今の現象が、彼が「霊力を込めた」とされる和紙や墨、そして「破魔の尖角」である竹ひごが、偶然にも「励起光子」を一点に集束させ、瞬間的に高エネルギーを放出する「アンテナ」のような役割を果たした結果であり、その制御は全くできておらず、再現性も皆無に近いということを。
そして、その「一撃」が、廃寺の入り口を破壊しただけで、中の「怪異」を本当に滅したのかどうかさえ、定かではないということも。
しかし、この「雷煌鳥・零式(自爆型)」の一件は、安倍晴明という少年に、計り知れない自信と、そしてさらなる「中二病的探求」への情熱を与えた。
そして、その場に居合わせた仲間たちは、晴明の「神がかり的な力」を目の当たりにし、彼への信仰をますます深めることになる。
光栄だけは、(……いや、今の、どう考えてもヤバいだろ……。あれ、本当に制御できるのか……? というか、今度から晴明の実験には近づかない方がいいかもしれない……)と、一人だけ冷静に(そして恐怖に)事態を分析していた。

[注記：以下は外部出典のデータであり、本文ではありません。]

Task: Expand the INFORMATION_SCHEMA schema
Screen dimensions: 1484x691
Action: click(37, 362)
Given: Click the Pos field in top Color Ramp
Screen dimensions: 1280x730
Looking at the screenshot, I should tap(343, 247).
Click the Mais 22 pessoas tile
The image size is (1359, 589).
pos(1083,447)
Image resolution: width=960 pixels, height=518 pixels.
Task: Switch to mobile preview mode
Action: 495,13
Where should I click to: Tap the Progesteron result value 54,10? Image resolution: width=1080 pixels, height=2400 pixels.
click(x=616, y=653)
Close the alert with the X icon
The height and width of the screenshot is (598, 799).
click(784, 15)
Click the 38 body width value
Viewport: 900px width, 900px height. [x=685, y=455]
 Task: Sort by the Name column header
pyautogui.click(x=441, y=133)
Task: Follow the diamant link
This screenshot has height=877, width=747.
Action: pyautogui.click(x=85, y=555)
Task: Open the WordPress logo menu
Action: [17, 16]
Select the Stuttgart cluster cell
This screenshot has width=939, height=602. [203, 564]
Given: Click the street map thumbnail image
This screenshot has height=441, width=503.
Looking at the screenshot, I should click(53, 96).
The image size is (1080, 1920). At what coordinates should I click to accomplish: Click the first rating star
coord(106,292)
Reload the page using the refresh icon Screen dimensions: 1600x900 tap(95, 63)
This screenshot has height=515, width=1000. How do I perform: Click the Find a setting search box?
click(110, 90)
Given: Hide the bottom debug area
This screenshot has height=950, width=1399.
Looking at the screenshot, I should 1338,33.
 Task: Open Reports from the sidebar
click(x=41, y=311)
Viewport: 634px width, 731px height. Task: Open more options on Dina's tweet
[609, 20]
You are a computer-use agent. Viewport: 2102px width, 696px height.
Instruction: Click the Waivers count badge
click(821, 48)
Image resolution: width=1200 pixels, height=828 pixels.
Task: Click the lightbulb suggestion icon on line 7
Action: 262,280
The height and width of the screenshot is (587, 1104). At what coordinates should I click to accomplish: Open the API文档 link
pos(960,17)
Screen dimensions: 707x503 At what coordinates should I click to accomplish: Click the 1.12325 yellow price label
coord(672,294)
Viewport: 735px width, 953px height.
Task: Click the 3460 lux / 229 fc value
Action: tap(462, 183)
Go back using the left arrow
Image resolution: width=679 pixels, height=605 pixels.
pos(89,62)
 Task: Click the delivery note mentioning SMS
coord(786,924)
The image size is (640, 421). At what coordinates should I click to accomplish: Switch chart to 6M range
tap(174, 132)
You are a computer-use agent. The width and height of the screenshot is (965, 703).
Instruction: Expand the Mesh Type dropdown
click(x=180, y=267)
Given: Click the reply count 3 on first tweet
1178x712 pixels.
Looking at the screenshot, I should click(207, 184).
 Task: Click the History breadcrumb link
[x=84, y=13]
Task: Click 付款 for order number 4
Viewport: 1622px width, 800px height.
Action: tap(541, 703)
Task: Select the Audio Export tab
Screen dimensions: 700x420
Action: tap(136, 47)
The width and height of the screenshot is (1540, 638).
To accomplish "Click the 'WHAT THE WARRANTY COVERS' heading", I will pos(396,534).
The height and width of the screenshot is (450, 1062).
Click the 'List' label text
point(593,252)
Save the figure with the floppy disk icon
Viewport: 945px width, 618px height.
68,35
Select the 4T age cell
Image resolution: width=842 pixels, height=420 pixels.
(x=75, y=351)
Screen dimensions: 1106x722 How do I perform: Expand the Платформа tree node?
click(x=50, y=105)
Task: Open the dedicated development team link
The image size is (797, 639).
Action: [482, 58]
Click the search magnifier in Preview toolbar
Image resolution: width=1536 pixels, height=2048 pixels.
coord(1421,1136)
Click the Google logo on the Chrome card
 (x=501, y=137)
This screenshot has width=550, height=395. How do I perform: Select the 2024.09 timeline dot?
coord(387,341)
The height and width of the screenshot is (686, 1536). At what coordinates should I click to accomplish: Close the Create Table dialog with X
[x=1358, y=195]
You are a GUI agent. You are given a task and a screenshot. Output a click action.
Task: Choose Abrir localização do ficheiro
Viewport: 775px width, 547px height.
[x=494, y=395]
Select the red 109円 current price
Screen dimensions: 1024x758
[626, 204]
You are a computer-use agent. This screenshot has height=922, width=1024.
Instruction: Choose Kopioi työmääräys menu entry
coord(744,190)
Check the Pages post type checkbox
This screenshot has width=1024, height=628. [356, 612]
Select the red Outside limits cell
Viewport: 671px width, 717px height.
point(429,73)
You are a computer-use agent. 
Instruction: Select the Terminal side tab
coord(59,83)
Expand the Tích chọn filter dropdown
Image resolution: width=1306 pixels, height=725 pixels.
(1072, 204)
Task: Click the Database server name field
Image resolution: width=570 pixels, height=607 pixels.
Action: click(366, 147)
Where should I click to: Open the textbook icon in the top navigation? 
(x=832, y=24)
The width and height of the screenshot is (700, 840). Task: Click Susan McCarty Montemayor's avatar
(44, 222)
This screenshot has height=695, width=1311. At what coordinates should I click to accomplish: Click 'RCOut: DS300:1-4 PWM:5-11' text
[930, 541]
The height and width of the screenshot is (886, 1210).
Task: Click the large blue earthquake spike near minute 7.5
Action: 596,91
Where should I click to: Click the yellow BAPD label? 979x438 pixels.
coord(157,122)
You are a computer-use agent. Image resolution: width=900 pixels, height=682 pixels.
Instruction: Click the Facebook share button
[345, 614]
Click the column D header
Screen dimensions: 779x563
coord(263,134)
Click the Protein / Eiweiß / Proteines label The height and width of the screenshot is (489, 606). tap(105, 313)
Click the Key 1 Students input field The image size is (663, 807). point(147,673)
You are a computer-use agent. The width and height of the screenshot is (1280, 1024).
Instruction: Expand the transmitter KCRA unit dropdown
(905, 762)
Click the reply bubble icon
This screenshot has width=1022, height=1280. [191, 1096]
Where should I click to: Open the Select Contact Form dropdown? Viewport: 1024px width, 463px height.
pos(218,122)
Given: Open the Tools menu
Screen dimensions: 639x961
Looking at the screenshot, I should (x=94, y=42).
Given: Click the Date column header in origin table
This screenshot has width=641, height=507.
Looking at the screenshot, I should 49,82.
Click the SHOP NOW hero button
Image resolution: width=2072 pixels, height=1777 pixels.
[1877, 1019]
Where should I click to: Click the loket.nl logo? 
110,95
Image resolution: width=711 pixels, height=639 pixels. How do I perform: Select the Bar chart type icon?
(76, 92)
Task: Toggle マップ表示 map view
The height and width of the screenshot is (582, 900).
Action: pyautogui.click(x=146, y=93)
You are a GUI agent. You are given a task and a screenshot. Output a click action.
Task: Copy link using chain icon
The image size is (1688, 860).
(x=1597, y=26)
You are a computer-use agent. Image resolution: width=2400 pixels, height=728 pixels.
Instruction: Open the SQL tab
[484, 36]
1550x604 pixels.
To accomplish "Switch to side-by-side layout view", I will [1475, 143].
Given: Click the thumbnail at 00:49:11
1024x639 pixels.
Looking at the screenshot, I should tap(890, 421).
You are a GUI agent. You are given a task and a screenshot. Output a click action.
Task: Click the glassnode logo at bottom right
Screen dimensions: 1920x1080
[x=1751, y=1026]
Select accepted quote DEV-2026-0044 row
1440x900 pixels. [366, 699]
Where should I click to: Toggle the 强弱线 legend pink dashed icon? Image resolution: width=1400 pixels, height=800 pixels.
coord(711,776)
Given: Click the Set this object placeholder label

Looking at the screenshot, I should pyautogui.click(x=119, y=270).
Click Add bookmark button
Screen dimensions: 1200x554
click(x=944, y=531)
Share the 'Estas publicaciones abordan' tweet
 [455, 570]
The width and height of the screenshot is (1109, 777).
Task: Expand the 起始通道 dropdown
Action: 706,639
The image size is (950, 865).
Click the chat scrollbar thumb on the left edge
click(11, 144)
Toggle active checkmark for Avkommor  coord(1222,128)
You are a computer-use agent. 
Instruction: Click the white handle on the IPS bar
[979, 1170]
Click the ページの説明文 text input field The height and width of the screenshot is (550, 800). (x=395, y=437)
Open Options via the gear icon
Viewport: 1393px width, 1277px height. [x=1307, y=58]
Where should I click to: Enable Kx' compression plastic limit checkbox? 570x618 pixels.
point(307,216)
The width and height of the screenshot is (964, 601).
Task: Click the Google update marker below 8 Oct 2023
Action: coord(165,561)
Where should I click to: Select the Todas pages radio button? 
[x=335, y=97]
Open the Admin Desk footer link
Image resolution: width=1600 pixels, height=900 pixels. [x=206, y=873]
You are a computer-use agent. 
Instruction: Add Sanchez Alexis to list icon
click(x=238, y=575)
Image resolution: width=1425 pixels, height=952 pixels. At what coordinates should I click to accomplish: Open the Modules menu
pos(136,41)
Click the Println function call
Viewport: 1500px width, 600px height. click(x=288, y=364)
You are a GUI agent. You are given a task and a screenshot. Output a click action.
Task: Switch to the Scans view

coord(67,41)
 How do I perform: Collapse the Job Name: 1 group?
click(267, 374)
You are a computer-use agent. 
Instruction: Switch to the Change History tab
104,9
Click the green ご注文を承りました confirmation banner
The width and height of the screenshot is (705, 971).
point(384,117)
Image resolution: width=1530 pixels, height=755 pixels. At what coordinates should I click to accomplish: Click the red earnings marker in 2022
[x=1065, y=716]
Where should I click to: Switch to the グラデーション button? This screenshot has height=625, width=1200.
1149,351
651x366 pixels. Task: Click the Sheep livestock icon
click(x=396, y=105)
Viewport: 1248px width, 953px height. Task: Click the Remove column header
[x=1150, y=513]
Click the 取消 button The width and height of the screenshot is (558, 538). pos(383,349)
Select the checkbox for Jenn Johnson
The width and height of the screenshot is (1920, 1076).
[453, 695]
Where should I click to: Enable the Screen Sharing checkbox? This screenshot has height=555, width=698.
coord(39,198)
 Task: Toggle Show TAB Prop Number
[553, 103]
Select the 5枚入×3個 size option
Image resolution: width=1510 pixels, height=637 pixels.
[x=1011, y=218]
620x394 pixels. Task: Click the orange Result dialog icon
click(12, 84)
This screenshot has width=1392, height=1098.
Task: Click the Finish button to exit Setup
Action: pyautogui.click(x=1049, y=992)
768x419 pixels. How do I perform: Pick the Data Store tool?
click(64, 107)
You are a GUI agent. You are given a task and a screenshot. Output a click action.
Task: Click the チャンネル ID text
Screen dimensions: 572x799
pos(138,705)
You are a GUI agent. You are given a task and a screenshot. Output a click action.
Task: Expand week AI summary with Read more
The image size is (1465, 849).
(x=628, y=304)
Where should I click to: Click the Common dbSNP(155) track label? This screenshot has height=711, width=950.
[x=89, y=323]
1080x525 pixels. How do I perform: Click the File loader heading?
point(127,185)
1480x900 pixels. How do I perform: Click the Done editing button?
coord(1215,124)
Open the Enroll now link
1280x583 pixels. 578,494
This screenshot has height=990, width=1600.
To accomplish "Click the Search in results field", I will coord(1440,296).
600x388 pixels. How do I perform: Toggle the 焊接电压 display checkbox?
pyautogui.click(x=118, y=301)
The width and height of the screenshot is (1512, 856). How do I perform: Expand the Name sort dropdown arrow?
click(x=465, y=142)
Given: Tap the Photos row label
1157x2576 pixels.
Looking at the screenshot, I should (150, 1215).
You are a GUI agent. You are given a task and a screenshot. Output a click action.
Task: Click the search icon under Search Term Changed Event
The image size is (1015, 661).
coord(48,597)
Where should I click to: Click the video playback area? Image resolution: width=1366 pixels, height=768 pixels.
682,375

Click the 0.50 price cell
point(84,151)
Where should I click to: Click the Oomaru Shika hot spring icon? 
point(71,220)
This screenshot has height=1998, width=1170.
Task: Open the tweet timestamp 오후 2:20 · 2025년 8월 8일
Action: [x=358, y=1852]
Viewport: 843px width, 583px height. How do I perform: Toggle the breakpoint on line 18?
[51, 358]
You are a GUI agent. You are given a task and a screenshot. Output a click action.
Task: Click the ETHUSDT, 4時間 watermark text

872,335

安倍晴明、恐るべき才能(と、それを上回るほどの勘違いと謎理論)の持ち主。
彼が、この先、どんな「ウルトラハイパー陰陽師」へと進化していくのか。そして、その力が、本当に都を救うことになるのか、それとも……。
物語は、ますますカオスな方向へと突き進み始めた。
そして、この一部始終を、遠く亜空間シェルターから観測していた綾とフィラは……。
「……フィラ、今の現象、記録した?」
《はい、マスター。詳細なエネルギーパターンと、対象A(安倍晴明)の生理的データ、及び……あの、何とも言えない高笑いを、完璧に記録いたしました》
「……そう。後で、ゆっくりと解析しましょう。……色んな意味で」
綾は、深いため息をつくしかなかった。